Late as usual


MEDIUM RARE 

Jullie Y. Daza

If it’s not over much, it’s under enough.

Wasted food is a habit in high-income families while poor families don’t have enough to eat, three times a day. The homeless who are also waterless can only dream while gardeners in gated subdivisions turn on their hoses to the max to water their plants and wash their sidewalks. Meanwhile El Niño looms on the horizon (cloudy though it may be due to the monsoon).

It’s good manners not to waste anything even if one can afford whatever it is – water, food, electricity. It would be good manners and sound public service if government agencies did not have to apologize on a regular basis for the lack of this and that. Driver’s licenses encased in plastic, for example. In our household, we’ve been waiting for our national ID’s, make that plastic please, for the last two Christmases. Not that anyone needs that ID to get along with government and survive city life, but if we didn’t really need such a card, why did we have to be documented with one, at ₱400 each? (The amount is supposed to take care of delivery to the payer’s address.) How many million have paid but are still waiting for their card to be delivered, courtesy of the Philippine Statistics Authority?     

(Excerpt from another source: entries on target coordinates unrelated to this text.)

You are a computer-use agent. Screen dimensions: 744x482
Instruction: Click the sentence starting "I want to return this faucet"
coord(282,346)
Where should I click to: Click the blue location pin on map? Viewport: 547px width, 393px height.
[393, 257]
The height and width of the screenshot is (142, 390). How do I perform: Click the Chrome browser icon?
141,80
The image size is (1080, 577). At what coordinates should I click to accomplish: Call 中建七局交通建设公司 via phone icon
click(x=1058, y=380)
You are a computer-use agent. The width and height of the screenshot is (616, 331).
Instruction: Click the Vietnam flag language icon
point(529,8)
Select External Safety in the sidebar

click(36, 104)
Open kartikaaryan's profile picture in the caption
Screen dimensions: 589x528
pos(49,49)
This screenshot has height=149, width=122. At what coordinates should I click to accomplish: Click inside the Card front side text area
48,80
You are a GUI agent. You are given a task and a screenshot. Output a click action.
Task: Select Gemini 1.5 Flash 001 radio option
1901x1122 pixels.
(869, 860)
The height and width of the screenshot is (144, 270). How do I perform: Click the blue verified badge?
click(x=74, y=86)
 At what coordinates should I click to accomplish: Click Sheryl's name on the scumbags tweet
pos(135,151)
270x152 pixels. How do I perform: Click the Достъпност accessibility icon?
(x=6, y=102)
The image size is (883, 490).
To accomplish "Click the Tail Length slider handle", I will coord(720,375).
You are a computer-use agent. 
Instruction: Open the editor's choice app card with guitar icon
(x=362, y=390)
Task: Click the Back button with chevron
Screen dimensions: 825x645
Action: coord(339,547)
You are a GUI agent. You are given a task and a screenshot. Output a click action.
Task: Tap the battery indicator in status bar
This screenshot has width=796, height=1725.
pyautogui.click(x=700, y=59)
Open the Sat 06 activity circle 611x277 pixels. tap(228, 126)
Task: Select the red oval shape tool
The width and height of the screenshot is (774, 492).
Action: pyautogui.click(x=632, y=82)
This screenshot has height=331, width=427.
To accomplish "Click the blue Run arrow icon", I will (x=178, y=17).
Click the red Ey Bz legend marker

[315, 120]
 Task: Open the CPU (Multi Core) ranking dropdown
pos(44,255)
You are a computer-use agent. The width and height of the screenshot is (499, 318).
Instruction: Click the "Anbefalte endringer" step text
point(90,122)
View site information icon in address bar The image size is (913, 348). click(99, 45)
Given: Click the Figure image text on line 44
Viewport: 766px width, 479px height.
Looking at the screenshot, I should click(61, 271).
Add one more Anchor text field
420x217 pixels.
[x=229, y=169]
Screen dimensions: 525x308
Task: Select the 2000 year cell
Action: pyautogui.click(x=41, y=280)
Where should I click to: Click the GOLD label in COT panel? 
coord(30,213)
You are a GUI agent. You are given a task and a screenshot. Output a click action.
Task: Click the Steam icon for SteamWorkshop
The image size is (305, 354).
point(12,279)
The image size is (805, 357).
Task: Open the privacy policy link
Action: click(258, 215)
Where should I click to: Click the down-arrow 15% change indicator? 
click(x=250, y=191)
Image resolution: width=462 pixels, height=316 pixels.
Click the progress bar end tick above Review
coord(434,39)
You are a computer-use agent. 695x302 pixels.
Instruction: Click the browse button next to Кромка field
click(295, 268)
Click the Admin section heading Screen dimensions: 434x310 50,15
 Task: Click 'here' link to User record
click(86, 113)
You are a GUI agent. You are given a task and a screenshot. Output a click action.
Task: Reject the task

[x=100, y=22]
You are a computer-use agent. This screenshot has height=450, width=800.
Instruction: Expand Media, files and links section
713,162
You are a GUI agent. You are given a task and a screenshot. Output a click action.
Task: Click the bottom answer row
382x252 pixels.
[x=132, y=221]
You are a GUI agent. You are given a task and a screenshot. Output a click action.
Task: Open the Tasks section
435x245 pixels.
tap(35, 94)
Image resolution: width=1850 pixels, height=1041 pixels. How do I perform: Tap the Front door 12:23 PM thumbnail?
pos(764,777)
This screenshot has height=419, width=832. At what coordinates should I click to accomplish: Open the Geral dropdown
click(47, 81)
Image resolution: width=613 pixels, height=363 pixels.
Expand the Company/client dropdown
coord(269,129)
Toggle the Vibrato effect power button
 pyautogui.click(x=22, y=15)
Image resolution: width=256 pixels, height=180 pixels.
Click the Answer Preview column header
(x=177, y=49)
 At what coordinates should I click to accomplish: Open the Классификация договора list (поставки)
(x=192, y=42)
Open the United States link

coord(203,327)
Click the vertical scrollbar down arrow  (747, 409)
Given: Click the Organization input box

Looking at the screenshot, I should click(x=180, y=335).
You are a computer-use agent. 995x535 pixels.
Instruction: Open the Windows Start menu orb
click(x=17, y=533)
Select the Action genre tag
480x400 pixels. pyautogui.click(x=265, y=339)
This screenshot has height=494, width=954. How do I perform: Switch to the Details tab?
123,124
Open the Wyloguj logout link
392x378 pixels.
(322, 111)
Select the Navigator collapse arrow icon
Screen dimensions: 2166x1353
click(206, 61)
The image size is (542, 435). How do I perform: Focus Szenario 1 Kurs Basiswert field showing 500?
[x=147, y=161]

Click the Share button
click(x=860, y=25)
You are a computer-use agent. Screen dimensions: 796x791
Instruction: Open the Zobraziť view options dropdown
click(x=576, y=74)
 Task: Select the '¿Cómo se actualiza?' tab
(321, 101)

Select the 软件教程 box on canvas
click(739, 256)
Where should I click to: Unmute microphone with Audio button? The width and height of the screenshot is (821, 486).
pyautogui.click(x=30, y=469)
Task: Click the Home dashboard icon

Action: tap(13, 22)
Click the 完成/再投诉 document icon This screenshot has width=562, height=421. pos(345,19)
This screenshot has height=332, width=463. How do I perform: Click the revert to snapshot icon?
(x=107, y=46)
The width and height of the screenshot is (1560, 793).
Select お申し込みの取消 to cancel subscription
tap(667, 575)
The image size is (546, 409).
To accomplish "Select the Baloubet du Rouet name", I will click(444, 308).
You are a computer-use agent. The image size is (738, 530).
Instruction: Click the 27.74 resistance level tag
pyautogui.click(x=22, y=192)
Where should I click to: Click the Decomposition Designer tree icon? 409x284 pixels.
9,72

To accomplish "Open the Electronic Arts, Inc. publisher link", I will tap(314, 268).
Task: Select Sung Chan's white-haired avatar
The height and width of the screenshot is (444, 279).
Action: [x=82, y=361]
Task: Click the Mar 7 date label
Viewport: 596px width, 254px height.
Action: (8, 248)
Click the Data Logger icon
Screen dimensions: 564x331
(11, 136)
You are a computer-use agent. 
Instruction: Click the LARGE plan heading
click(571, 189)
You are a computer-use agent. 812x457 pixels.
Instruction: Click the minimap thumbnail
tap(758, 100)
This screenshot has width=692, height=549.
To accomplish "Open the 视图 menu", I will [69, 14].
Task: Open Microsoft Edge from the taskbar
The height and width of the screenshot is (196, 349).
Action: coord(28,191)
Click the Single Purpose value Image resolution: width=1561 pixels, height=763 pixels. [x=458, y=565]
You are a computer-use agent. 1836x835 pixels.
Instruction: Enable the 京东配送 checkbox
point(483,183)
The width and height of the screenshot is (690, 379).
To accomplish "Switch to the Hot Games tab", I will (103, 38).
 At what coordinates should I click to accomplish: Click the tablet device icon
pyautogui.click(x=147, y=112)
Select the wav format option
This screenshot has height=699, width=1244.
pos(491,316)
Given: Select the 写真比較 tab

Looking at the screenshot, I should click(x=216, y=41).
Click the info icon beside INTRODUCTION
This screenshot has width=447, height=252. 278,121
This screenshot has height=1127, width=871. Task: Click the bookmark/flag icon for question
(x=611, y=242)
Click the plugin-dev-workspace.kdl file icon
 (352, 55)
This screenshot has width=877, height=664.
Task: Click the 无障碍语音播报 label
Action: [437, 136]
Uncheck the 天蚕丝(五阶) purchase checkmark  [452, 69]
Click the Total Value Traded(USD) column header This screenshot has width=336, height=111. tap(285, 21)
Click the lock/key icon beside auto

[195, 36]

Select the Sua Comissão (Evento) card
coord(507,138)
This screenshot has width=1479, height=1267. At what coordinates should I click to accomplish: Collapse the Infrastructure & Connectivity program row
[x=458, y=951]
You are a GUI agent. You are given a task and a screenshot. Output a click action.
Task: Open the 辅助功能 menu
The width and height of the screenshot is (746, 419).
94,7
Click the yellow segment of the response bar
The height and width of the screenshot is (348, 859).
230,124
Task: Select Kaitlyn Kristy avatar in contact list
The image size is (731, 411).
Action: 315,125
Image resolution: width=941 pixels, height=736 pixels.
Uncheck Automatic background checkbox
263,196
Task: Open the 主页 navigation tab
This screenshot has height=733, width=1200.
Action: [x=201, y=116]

What is it about those legendary delays in the issuance of government documents, anyway? The sheer number of citizens to be served? In the digital age, can it be the lack of direction, planning, efficiency – even as an aspiration – in government offices? Can you recall the first and last times we heard these words coming from top dogs in the bureaucracy: pursuit of excellence.

Talk about excellence when the word “deadline” sounds Greek? Bureaucrats announce their deadlines for the information of the public, yet they’re unwilling to demand punctuality on the part of their suppliers, never mind their customers – we the people. Aren’t suppliers bound by a contract, where the date of delivery figures as an important component?   

I once worked in an office where the boss’ First Commandment was: “Hindi puede na ang puede na.” Good enough is not good enough. The mere act of framing and hanging those signs on the wall was meant to be a statement.